Running time: 106 min. Rated: R (profanity). On Netflix.

You know those “oops” moments when a star is caught not thanking their significant other in an awards acceptance speech? (Hilary Swank’s husband snub of 2000 springs to mind.) “Malcolm & Marie,” out Friday, ponders — as we all have, right? — what happens later that evening, when the couple gets home.

And it isn’t pretty. 

Writer/director Sam Levinson’s black and white rendering sure is, though; his film even begins with old-fashioned credits meant to evoke, hmm, could it be “Who’s Afraid of Virginia Woolf?” John David Washington (“Tenet”) is Malcolm, a director who’s finally made a movie people are taking seriously. His longtime girlfriend Marie (Zendaya, also the star of Levinson’s HBO show “Euphoria”), is convinced she inspired the film’s main character — which makes his omission of her name in his speech earlier that night doubly insulting. 

Zendaya and John David Washington star in “Malcolm & Marie,” out Friday.©Netflix/Courtesy Everett

“Malcolm & Marie” takes place over the course of a single evening as the couple veers through every conceivable emotion. (It is reportedly one of the first films that was made during the pandemic, so the one-location shoot and tiny cast make a lot of sense.) Anger and resentment quickly bubble to the surface, leaving you wondering how or why these two have stuck together as long as they have. But Washington and Zendaya, freed from lockdown, dig into the dialogue with zest, and they’ve got a palpable chemistry even in the midst of some horribly hurtful exchanges. 
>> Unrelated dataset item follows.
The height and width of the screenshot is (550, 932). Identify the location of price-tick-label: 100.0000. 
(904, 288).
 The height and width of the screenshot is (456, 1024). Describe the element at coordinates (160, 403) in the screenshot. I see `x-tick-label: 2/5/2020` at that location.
Washington’s character also has a marathon rant about critics — particularly one “white girl from the LA Times” — that this critic found pretty entertaining, if rather obviously a mouthpiece for the screenwriter’s own frustration with reviews. It broadens into Malcolm giving a stomping, yelling tirade against conflating a director’s identity with the subject of a film, of inferring political notions where there is only art. “But you love political movies,” Marie points out, bemused. That’s not the point, Malcolm insists: Is his viewpoint irrelevant now because he’s a man? Because he’s straight? 

Yeah, it’s an eye-roller. But it’s also a rather hilarious window into the extreme narcissism of Hollywood, where even a rave review can elicit an epic meltdown. Zendaya’s Marie, a recovering addict, has her own demons, but she’s got a clear-eyed view of her lover and his gigantic flaws. In her own rendition of a thank-you speech, she gives voice to the legion of overlooked, long-suffering Hollywood spouses. Chad Lowe, this one’s for you.